| > Pascal and old basic (among other languages) have been case insensitive for decades ... because back then Unicode was still a pipe dream in the mind of some visionary. Everything used 8 bit encoding, and everyone assumed ASCII or at least something compatible with the 7 bit subset of ASCII. Nowadays files are formatted in UTF-8, and most modern languages actually fully support UTF-8 identifiers. Nim itself supports UTF-8 "letters" in identifiers, and what is "upper case" or "lower case" 100% depends from the current locale. Restricting your case normalization logic to ASCII is __really bad__, because it basically means that non-Latin letters in identifiers won't be normalized, with possibly unexpected consequences. > APL is the only real language that doesn’t impose a western character set. - Rust uses UTF-8: https://doc.rust-lang.org/reference/identifiers.html - Go allows any Unicode letter in identifiers: https://go.dev/ref/spec#Identifiers - Swift is also famous for allowing you to use emojis in identifiers. - Python supports non-ASCII identifiers: https://www.python.org/dev/peps/pep-3131/ And the list goes on. Even C++ can optionally support Unicode in identifiers (for instance, Clang and GCC do indeed support things like `constexpr auto 黒 { "lol" };`). |
They could still have been case sensitive (C was), so I don't understand how that's relevant to the idea that "case insensitivity is a problem".
> Rust, Go, Swift, Python
All of these languages impose ASCII for their keywords and directives. They allow you to use other characters for identifiers, but impose ascii in everything that has pre-defined semantics. Original APL is the only "real"/practical language that I'm aware of that gave up the "western centric view" of the world to the point that it doesn't have a single English keyword. (Brianfuck, etc. exist as well, but ....)
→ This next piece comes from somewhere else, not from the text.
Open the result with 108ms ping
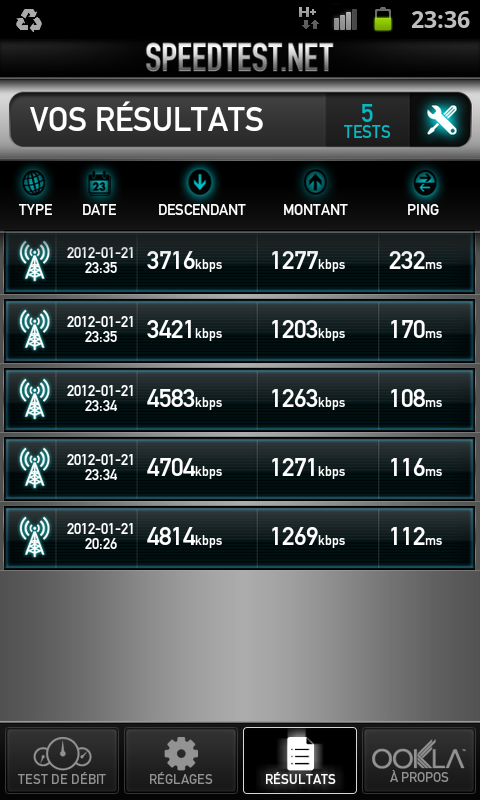Image resolution: width=480 pixels, height=800 pixels. click(240, 399)
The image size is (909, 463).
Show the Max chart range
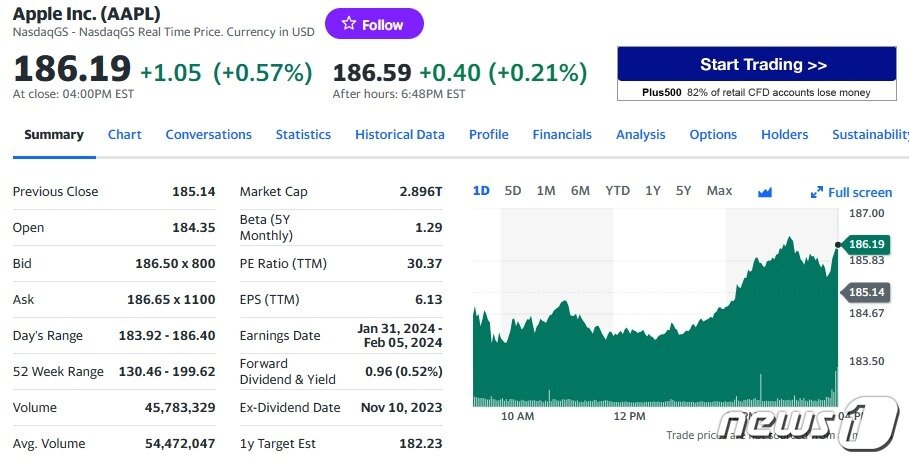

And they all impose a left-to-right reading order, which is just as western-centric. Arabic/Farsi/Hebrew go right-to-left, and there are languages that can also go top-to-bottom.
I think the outrage about "western centrism" is misguided. This is a formal system, and just like math, it reflects some history by using latin letters and left-to-right for the predefined symbols, and even preferred use of latin characters in identifiers.
> Nim itself supports UTF-8 "letters" in identifiers, and what is "upper case" or "lower case" 100% depends from the current locale.
If that's true, that may be a problem. I'll look into that, thanks for pointing out - from memory, Nim only folds the lower 7-bit by a 32 difference in ascii code, so it is well defined regardless of locale, but I'll check.
The whole idea of utf-8 in identifiers is a minefield, whether you fold case or not; e.g:
"Εхаmрⅼе" and "Example" have no single letter in common (I chose them that way using[0]) and no language that allows utf-8 identifiers is going to warn you about that.
[0] https://www.irongeek.com/-attack-generator.php